## Material for the task
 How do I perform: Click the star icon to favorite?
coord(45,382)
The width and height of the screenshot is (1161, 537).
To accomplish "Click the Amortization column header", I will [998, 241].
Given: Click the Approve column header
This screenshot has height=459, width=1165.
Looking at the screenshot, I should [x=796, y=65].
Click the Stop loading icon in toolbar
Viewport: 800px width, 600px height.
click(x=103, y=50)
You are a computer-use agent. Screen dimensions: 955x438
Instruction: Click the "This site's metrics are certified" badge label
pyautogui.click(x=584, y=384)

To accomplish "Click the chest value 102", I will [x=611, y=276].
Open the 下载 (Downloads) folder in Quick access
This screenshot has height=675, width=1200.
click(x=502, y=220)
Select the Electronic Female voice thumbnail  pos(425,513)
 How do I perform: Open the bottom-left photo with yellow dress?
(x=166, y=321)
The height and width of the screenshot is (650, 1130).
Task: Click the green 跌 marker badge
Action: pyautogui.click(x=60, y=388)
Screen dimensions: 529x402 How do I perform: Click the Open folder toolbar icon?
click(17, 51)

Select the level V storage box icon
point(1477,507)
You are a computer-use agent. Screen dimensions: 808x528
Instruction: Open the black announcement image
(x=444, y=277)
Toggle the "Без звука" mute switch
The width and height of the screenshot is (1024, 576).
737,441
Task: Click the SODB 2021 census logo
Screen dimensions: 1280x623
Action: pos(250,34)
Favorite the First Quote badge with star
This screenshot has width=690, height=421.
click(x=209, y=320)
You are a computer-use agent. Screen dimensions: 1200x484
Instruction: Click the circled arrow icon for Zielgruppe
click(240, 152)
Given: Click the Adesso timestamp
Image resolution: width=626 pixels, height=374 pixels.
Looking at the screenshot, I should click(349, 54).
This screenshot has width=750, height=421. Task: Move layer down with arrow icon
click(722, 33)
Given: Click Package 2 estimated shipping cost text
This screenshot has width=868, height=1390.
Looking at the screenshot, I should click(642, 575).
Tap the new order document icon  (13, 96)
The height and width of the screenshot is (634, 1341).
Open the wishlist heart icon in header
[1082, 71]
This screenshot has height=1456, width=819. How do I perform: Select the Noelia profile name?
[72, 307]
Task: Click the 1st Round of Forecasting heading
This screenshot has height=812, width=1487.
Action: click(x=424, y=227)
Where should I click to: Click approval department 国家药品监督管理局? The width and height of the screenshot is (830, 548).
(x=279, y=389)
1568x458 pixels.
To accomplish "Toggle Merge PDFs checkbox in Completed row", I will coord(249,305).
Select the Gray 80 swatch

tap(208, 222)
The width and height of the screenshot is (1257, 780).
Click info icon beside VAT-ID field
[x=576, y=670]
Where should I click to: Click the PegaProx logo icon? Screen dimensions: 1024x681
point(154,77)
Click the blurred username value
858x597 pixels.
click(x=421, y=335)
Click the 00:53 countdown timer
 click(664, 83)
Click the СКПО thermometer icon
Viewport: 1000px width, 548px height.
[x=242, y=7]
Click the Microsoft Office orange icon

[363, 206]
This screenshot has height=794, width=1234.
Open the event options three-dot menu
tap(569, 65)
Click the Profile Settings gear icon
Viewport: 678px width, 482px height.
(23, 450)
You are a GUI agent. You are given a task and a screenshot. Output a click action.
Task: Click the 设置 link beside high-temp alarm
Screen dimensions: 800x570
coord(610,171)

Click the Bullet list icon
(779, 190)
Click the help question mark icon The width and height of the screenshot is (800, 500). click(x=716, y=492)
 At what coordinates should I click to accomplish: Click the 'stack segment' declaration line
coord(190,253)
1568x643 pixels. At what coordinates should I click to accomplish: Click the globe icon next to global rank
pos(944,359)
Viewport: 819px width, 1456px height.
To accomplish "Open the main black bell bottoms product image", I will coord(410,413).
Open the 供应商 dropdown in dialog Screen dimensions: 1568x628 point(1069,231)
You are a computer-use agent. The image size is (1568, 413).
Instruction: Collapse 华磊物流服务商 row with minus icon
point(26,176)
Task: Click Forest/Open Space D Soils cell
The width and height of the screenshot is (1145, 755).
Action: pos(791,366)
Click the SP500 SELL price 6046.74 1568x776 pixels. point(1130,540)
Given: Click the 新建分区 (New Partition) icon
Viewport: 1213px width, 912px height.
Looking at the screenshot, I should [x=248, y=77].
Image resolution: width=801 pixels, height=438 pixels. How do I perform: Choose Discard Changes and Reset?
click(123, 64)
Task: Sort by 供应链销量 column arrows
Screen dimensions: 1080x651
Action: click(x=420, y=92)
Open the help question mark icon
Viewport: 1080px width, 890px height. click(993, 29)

## Your assignment
Look through the listing above and copy each line with the word "agent" in it.

## Your solution
You are a computer-use agent. Screen dimensions: 955x438
You are a computer-use agent. Screen dimensions: 808x528
You are a computer-use agent. Screen dimensions: 1200x484
You are a GUI agent. You are given a task and a screenshot. Output a click action.
You are a computer-use agent. The image size is (1568, 413).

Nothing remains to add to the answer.